CSV Cleanroom
Purpose
Profile messy CSV files, standardize columns, detect data quality issues, and produce a reproducible cleanup plan.
Trigger phrases
- 清洗 CSV
- profile this dataset
- 数据质量检查
- 列名规范化
- build a cleanup plan
Ask for these inputs
- CSV file or schema
- target schema if available
- known bad values
- dedupe rules
- date/currency locale
Workflow
- Profile the CSV: row count, nulls, duplicates, type mismatches, and outliers.
- Normalize headers and map to the target schema.
- Generate a step-by-step cleanup plan and optional transformed output.
- Document irreversible operations before applying them.
- Return a quality score and remediation checklist.
Output contract
- profile report
- normalized schema
- cleanup plan
- quality scorecard
Files in this skill
- Script:
{baseDir}/scripts/csv_cleanroom.py - Resource:
{baseDir}/resources/data_quality_checklist.md
Operating rules
- Be concrete and action-oriented.
- Prefer preview / draft / simulation mode before destructive changes.
- If information is missing, ask only for the minimum needed to proceed.
- Never fabricate metrics, legal certainty, receipts, credentials, or evidence.
- Keep assumptions explicit.
Suggested prompts
- 清洗 CSV
- profile this dataset
- 数据质量检查
Use of script and resources
Use the bundled script when it helps the user produce a structured file, manifest, CSV, or first-pass draft.
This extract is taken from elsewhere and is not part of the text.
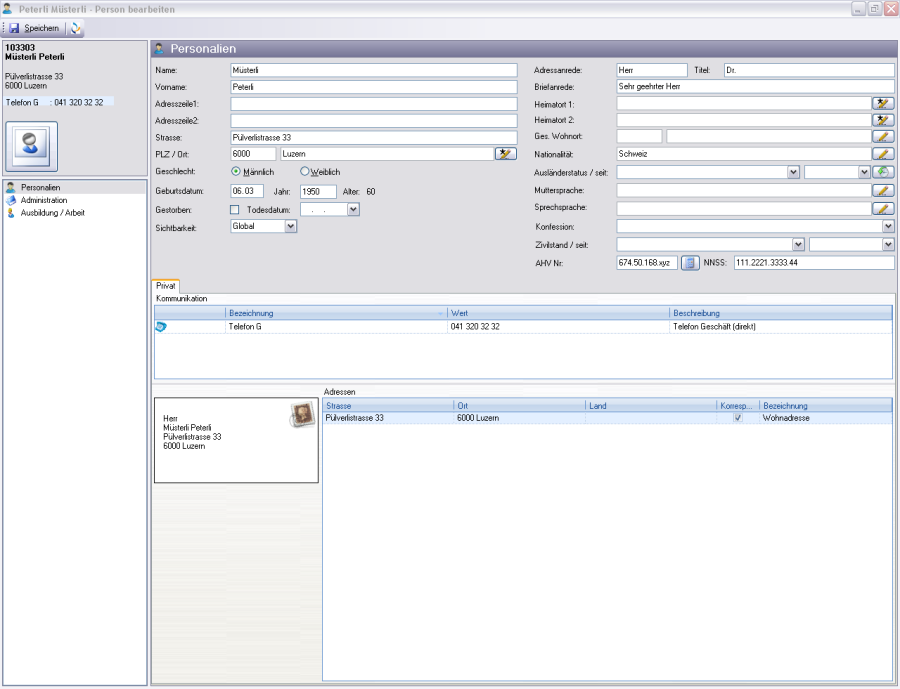Click the pencil icon beside Muttersprache
900x689 pixels.
pyautogui.click(x=882, y=190)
Use the resource file as the default schema, checklist, or preset when the user does not provide one.
Boundaries
- This skill supports planning, structuring, and first-pass artifacts.
- It should not claim that files were modified, messages were sent, or legal/financial decisions were finalized unless the user actually performed those actions.
Compatibility notes
- Directory-based AgentSkills/OpenClaw skill.
- Runtime dependency declared through
metadata.openclaw.requires. - Helper script is local and auditable:
scripts/csv_cleanroom.py. - Bundled resource is local and referenced by the instructions:
resources/data_quality_checklist.md.